The Nobel Prize for Chemistry rewards researchers for major advances in studying the infinitesimal bits of material that are the building blocks of life.
Recent prizes have gone to scientists who developed molecular “machines” with controllable motions and who mapped how cells repair damaged DNA, leading to improved cancer treatments.
The 2017 prize, worth 9 million kronor ($1.1 million), is being announced on October 4 by the Royal Swedish Academy of Sciences.
Jacques Dubochet, Joachim Frank and Richard Henderson won the 2017 Nobel Prize in Chemistry for developing cryo-electron microscopy, which simplifies and improves the imaging of biomolecules.
This method has moved biochemistry into a new era.
Researchers can now freeze biomolecules mid-movement and visualise processes they have never previously seen, which is decisive for both the basic understanding of life's chemistry and for the development of pharmaceuticals.
Chemistry is the third of this year’s Nobel Prizes
The medicine prize went to three Americans studying circadian rhythms - Jeffrey C. Hall, Michael Rosbash and Michael W. Young.
The physics prize went to Rainer Weiss, Barry Barish and Kip Thorne for detecting gravitational waves.
The literature winner will be named on October 5 and the peace prize will be announced on October 6.
Moving Past Electron Microscopy: Know More- For many years - in the 1970s, the electron microscope was the only way to look into the cell and observe the minute beings that play such an important role in our lives such as viruses.
- However, the powerful beam of the electron microscope would destroy biological material, so it was believed that such microscopy could only reveal images of dead cells and dead organisms.

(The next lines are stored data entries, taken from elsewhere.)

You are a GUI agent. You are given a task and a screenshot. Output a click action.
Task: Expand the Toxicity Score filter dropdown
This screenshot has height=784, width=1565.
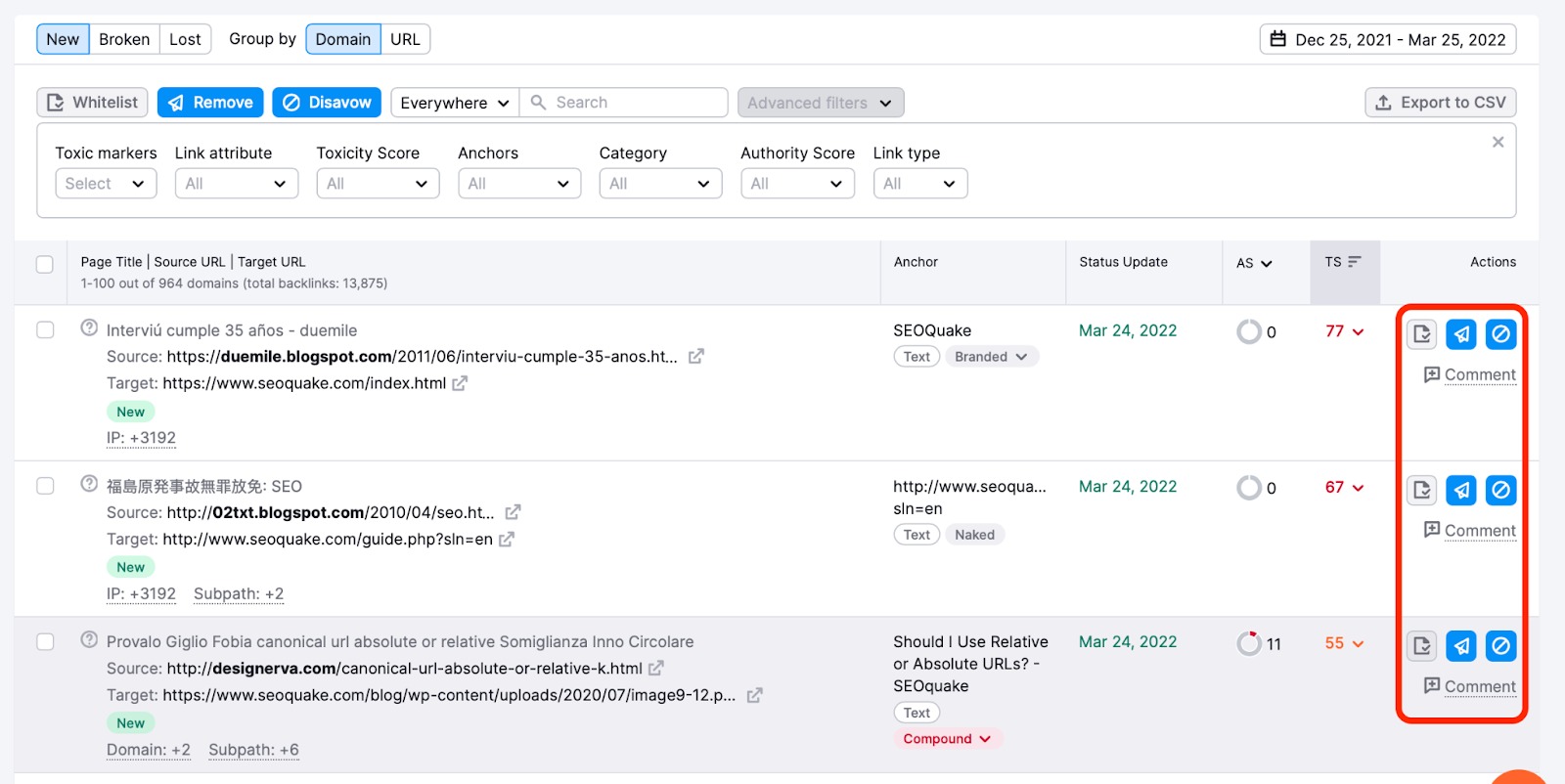pyautogui.click(x=378, y=184)
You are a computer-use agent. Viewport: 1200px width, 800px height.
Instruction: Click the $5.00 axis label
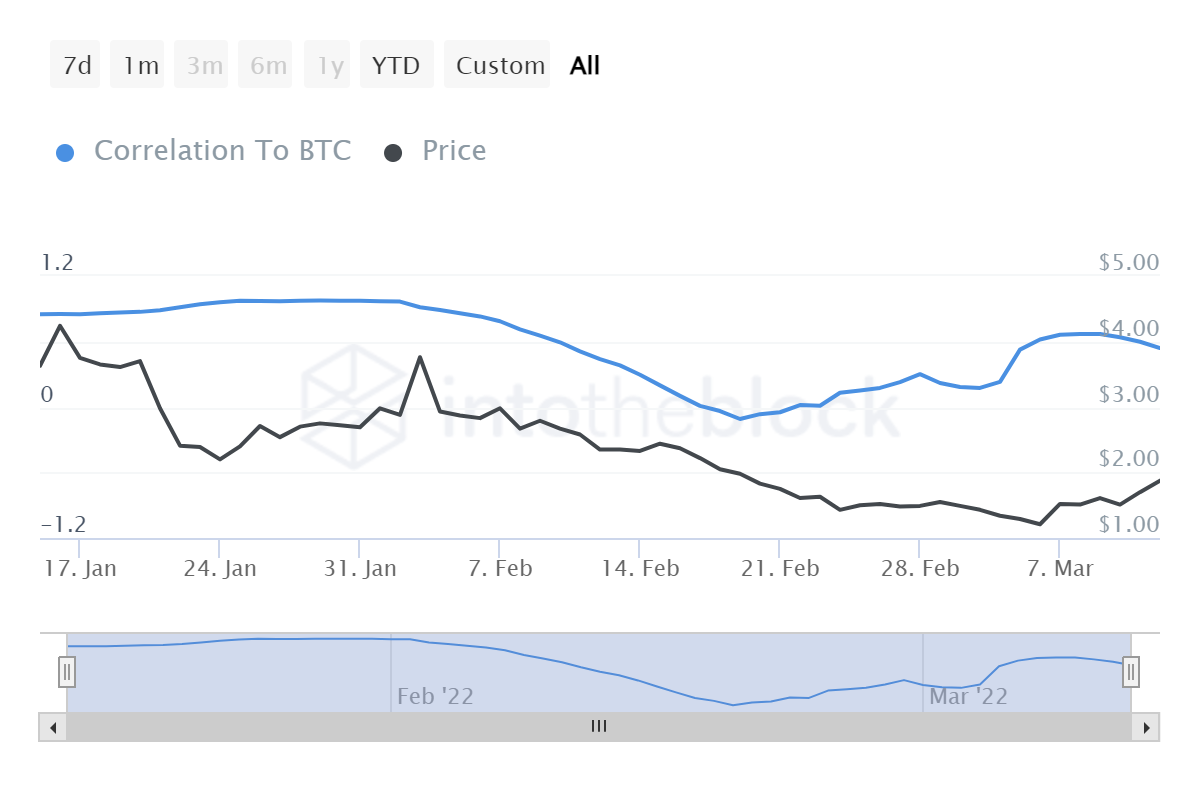click(x=1128, y=262)
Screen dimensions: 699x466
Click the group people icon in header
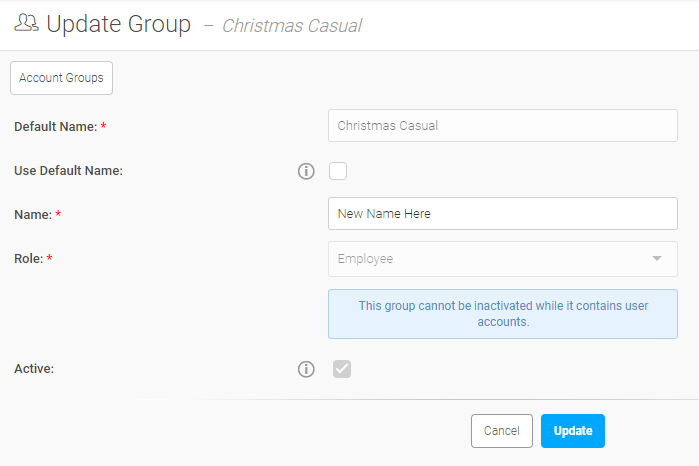coord(26,24)
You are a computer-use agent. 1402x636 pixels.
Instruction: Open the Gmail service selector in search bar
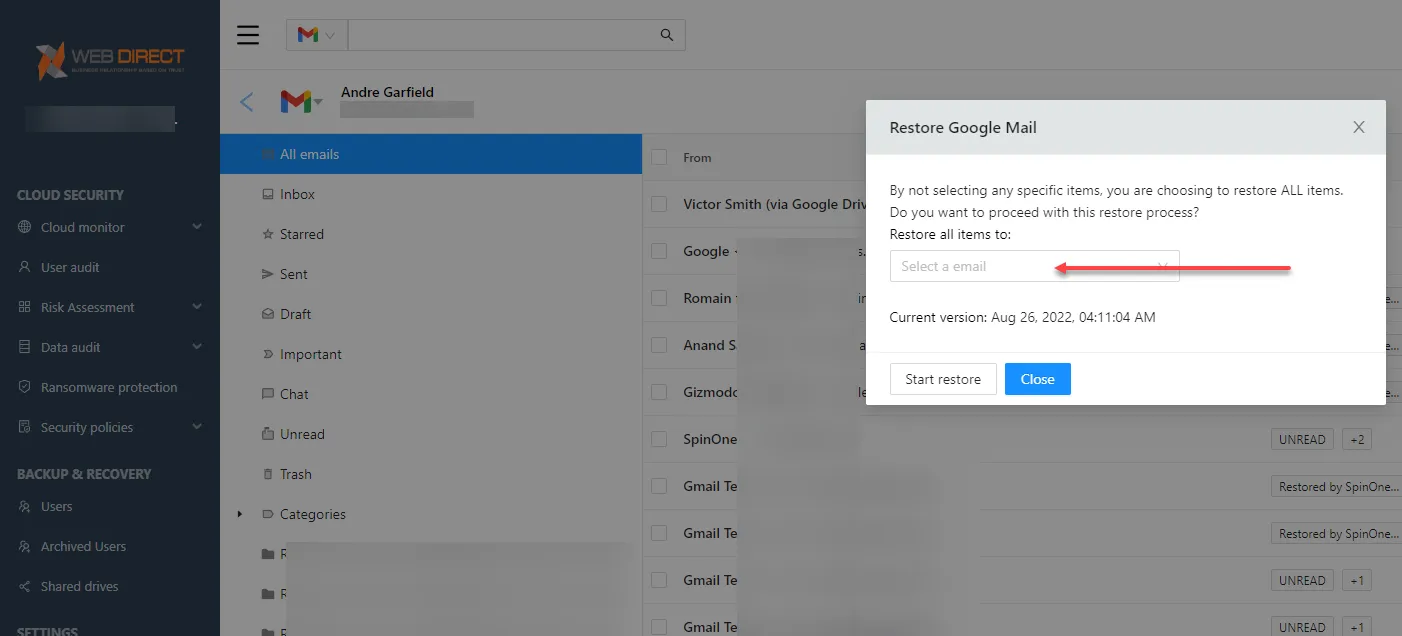coord(317,35)
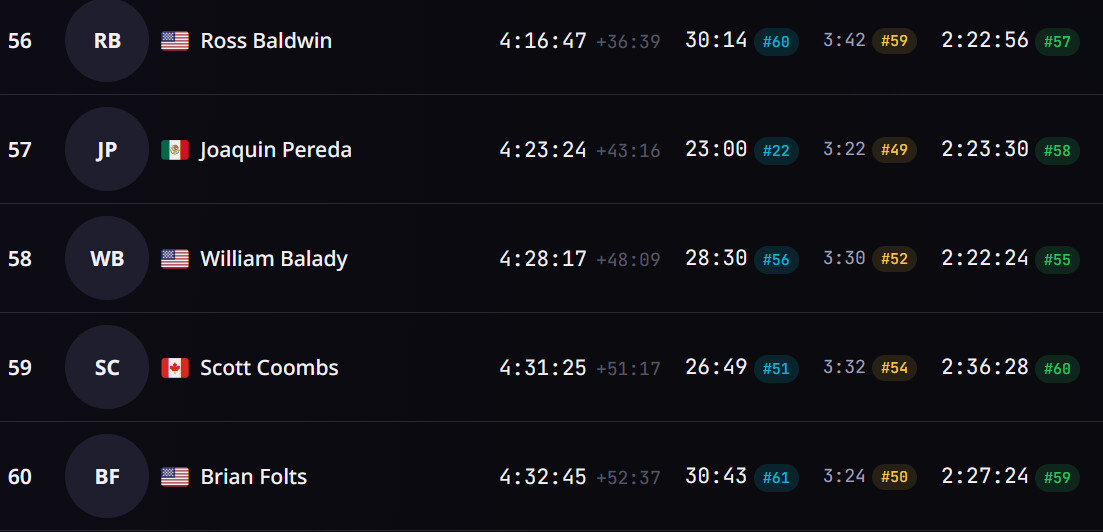Open Ross Baldwin's athlete profile
The image size is (1103, 532).
pos(266,41)
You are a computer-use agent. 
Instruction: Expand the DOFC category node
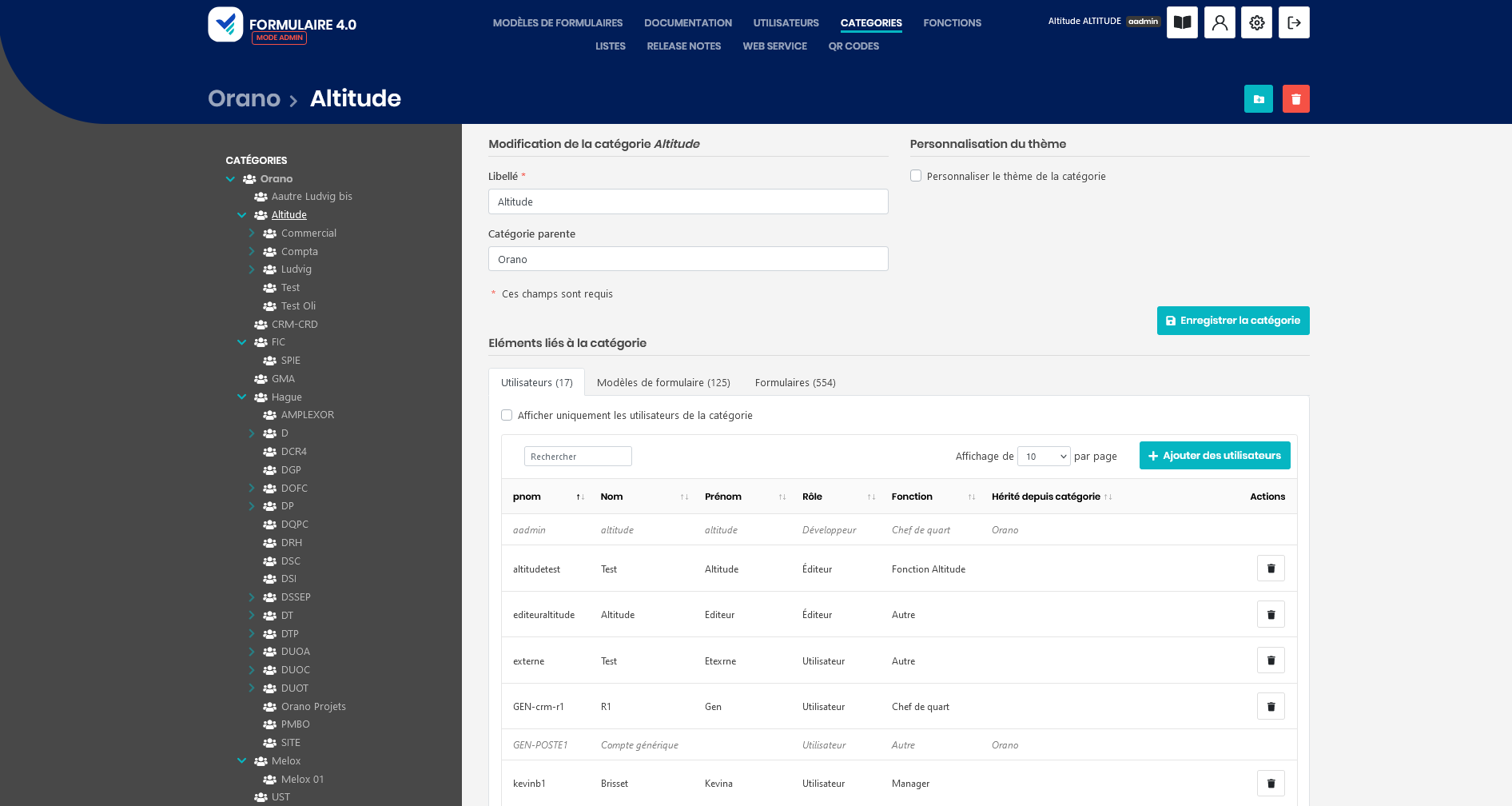click(252, 489)
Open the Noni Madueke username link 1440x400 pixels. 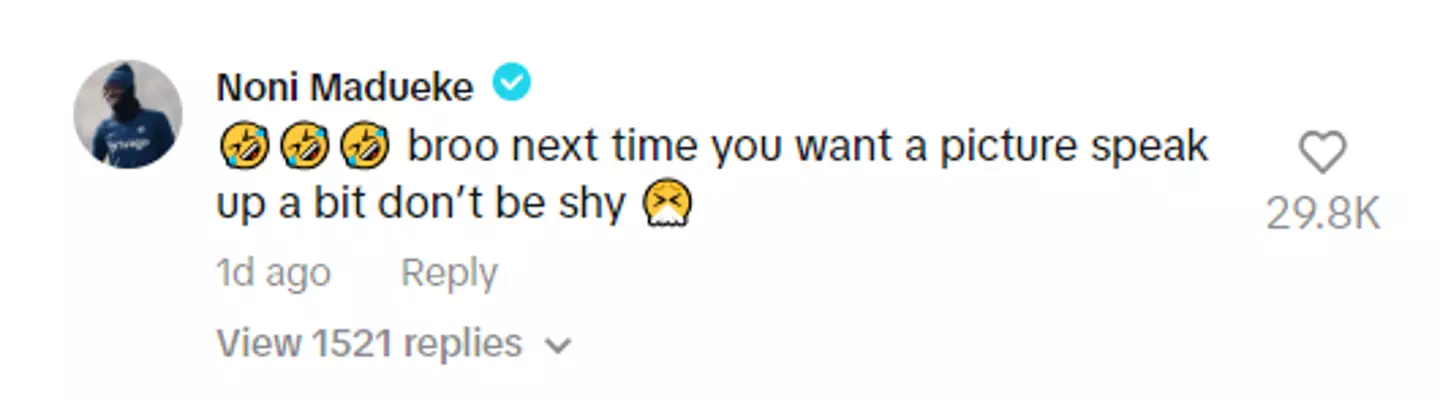[345, 88]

- Also it was then impossible to view solutions as water would evaporate under the microscope’s vacuum.
- That was until this year’s laureate Richard Henderson came on to the scene.
- Finally, in 1990, 15 years after he had published the first model, Prof. Henderson achieved his goal and was able to present a structure of bacteriorhodopsin at atomic resolution.
Cryo Electron Microscopy- “Cryo”, short for cryogenic refers to very low temperatures.
- Though the actual temperature is not well defined, it is below minus 150°C.
- In the context of electron microscopy, it refers to the fact that the object to be imaged is frozen to such low temperatures to facilitate being studied under the beam of the electron microscope.
- This method is so effective that even in recent times, it has been used to image the elusive Zika virus: When researchers began to suspect that the Zika virus was causing the epidemic of brain-damaged newborns in Brazil, they turned to cryo-EM to visualise the virus.
- Over a few months, three dimensional (3D) images of the virus at atomic resolution were generated and researchers could start searching for potential targets for pharmaceuticals.
Scientific Contributions in This Field- Prof. Frank had long worked to find a solution to just that problem.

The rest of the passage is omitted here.